▶ _COMPITO DA SVOLGERE_
Riproduca fedelmente, riga per riga e senza alcuna modifica, tutto il materiale che segue.

#####

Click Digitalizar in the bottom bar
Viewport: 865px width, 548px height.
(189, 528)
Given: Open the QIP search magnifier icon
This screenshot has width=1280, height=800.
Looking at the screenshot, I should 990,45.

#####

▶ _SOLUZIONE DEL PROBLEMA_
Click Digitalizar in the bottom bar
Viewport: 865px width, 548px height.
(189, 528)
Given: Open the QIP search magnifier icon
This screenshot has width=1280, height=800.
Looking at the screenshot, I should 990,45.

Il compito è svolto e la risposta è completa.